**TEXTO EM ESTUDO:**
*****
JL: Sim, há partes do filme que passam na série. A série passa-se antes da partida, durante a viagem e depois da chegada. No bloco durante a viagem a história passa se em paralelo em terra e no mar. A leitura não é a mesma porque os contextos são diferentes ou seja, as cenas em vez de serem seguidas são muito espaçadas e são vistas de outra maneira. Para quem veja a série, se quiser ter a experiencia do filme têm mesmo que o ver porque o filme tem umas qualidades e climas completamente diferentes do da série. Eu não sou o autor do filme quem o fez foi Artur Ribeiro, eu quando vi o filme gostei muito, está bem feito e vale muito a pena. Tem um clima muito forte e a vantagem de maior parte das filmagens terem sido feitas em alto mar o que é muito raro. Maior parte dos filmes deste tipo, é quase tudo feito em estúdio ou locais relativamente abrigados e poucas cenas no meio do mar. Aqui não. Houve a opção da produção e do realizador em filmar no meio do mar onde a luz é muito bonita.

RA: De certeza que o elenco até sentiu mais as personagens.
*****
**APLICAR A LEITURA:**
a) Segundo a entrevista sobre o filme e a série, quem fez o filme?
b) Indique as fases da história que a série abrange, de acordo com a entrevista sobre o filme e a série.
c) Prossiga a entrevista sobre o filme e a série a partir da última fala apresentada.
*****
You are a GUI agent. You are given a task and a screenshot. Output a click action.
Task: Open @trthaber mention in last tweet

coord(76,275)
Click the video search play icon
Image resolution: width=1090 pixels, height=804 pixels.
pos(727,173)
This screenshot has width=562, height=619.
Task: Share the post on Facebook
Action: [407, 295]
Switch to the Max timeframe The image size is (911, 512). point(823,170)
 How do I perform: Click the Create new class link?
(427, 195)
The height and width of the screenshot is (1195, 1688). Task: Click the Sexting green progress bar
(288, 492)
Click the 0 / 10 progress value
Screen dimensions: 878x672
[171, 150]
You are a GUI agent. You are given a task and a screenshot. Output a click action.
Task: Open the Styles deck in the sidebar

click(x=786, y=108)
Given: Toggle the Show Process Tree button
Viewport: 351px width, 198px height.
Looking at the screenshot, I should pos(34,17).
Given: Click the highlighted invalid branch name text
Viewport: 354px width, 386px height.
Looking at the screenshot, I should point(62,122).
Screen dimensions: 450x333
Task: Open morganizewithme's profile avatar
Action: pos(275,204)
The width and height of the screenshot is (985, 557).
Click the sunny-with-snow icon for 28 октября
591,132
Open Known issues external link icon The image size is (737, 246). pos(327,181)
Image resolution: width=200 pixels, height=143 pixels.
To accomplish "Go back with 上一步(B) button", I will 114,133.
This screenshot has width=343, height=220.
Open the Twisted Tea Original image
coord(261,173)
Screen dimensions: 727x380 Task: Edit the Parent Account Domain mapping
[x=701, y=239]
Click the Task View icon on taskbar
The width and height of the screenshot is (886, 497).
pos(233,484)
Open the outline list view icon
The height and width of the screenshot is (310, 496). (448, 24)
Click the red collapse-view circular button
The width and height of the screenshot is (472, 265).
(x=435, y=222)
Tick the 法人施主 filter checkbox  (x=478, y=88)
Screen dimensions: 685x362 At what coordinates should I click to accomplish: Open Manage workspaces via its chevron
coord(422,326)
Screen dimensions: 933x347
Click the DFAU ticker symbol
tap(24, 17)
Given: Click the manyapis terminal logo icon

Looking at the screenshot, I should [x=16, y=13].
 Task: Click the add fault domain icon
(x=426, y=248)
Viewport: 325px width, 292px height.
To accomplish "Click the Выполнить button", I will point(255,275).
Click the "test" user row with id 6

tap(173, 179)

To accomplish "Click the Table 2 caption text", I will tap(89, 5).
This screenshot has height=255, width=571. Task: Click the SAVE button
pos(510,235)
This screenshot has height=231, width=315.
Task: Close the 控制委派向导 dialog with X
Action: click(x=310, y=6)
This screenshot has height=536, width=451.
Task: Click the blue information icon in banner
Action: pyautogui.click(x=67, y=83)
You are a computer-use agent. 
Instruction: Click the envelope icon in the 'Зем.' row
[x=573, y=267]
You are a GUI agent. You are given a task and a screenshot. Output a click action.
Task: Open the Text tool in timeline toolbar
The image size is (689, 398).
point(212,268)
*****
**LISTA DE RESPOSTAS:**
a) Artur Ribeiro.

b) Antes da partida, durante a viagem e depois da chegada.

c)
JL: Exactamente. Até tiveram esse beneficio acrescido. Como os atores foram quase obrigados a viver em circunstâncias parecidas como aquelas que os pescadores marinheiros viviam, acabaram mesmo por sentir tudo de outra maneira incluindo a própria cumplicidade tornando até os conflitos mais simples de perceber porque estão a passar por aquilo que os pescadores passaram. Claro que nada é igual, tiveram mais conforto, melhores condições, Gps para não se perderem no mar… criou se um ambiente muito especial por terem feito as gravações 3 semanas em alto mar.

RA: Enquanto Artur Ribeiro e a equipa de produção e os atores gravavam o filme a bordo do Lugre Santa Maria Manuela, acima do círculo polar ártico, a norte da Noruega, em Portugal o Joaquim Leitão preparava a série?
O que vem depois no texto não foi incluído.